Innenminister Ralf Jäger hat die Polizei unmittelbar nach der Katastrophe freigesprochen. In der Zeit danach hat er immer wieder betont, dass alle unabhängigen Untersuchungen keine Fehler ergeben hätten. Doch was bedeutet hier "unabhängig"? Jäger meint damit, dass die Kölner Polizei das Vorgehen der Duisburger Kollegen untersucht hat. "Die Polizei ist doch wie ein Dorf, da kennt jeder jeden und duzt ihn", sagt einer aus der Justiz, der mit dem Verfahren betraut ist. "Es ist nicht selbstverständlich, dass sich die Opfer und die der Tat Beschuldigten auf einer Seite sehen", schrieb Rechtsanwalt Jürgen Wessing, der einen Repräsentanten der Stadt vertritt: "Dass die Verantwortung der Polizei im Laufe des Verfahrens einfach wegdiffundierte, vermögen beide nicht zu verstehen."

Das Gericht hat dem Gutachter Still jetzt auffällig viele Fragen geschickt, die sich um das Verhalten der Polizei drehen. Nur: Ein weiteres Verfahren wird es vermutlich nicht geben. Mit dem fünften Jahrestag der Katastrophe drohen mögliche Vergehen noch nicht angeklagter Beteiligter zu verjähren.

Eine Katastrophe, die juristisch schwierig zu verfolgen ist

Die Duisburger Staatsanwälte haben keine sehr mutige Anklage vorgelegt.
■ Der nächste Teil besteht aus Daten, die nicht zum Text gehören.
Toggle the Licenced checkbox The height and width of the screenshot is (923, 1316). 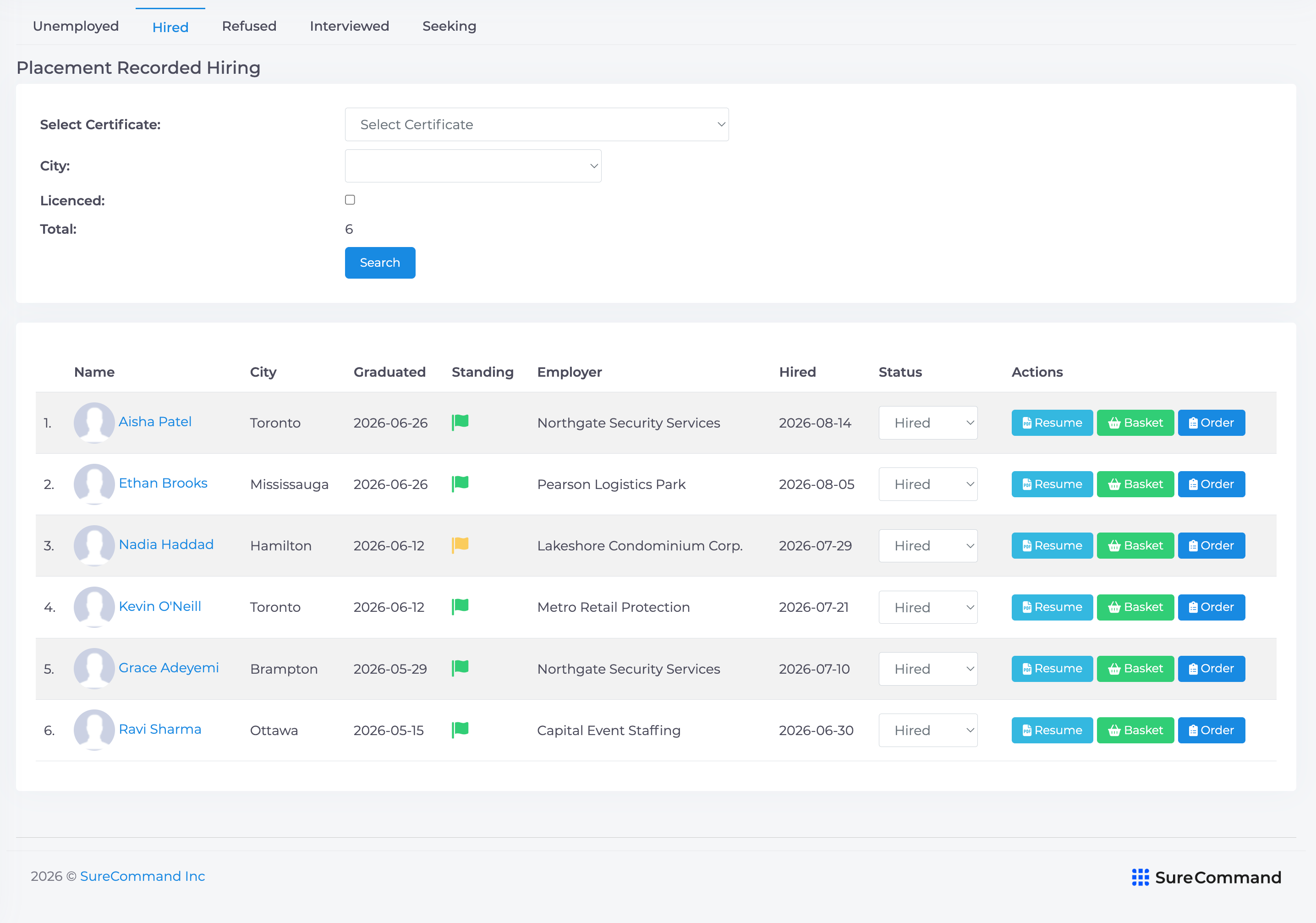(350, 199)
Sie haben sich aber ein Verfahren angeschaut, das gezeigt hat, wie schwierig es ist, eine solche Katastrophe juristisch zu verfolgen. Im Jahr 1996 brannte der Düsseldorfer Flughafen, es starben 17 Menschen. Das Gericht konnte zwar zahlreiche Verstöße gegen Vorschriften nachweisen, stellte das Verfahren aber gegen die Zahlung einer Geldstrafe ein. So viel Leid, so wenig Schuld. "Die schrecklichen Folgen der Brandkatastrophe", so der Richter damals, "dürfen nicht den Blick darauf verstellen, dass im Bereich der strafrechtlichen Verantwortung allein die etwaige persönliche Schuld eines Angeklagten zu beurteilen ist, was generell bedeutet, dass trotz der verheerenden Folgen des Brandes die persönliche Schuld eines Angeklagten gleichwohl gering sein kann."

Fünf Jahre Ermittlungen und Prüfen der Anklage. Dann wahrscheinlich zwei Jahre Verfahren. Und am Ende, so glauben viele Beteiligte, werde mutmaßlich nicht mehr stehen als ein oder zwei Jahre auf Bewährung. Persönliche Schuld müsste nachgewiesen werden. Ist das Gerechtigkeit, fragen sich die Hinterbliebenen schon jetzt. Es sei schwer zu sagen, ob die Anklage zugelassen werde, sagt einer aus der Duisburger Justiz. Auf der anderen Seite ist es kaum vorstellbar, dass alles eingestellt wird. Dafür ist der öffentliche Druck zu hoch. Das Landgericht hat bereits eine Halle im Düsseldorfer Kongresszentrum reserviert. Für etwa 140 Prozesstage im Jahr. Einmal im Monat fragen die Leute der Messe beim Gericht nach, ob es denn bald losgehe. Nein, sagt das Landgericht dann. Noch sei es nicht so weit.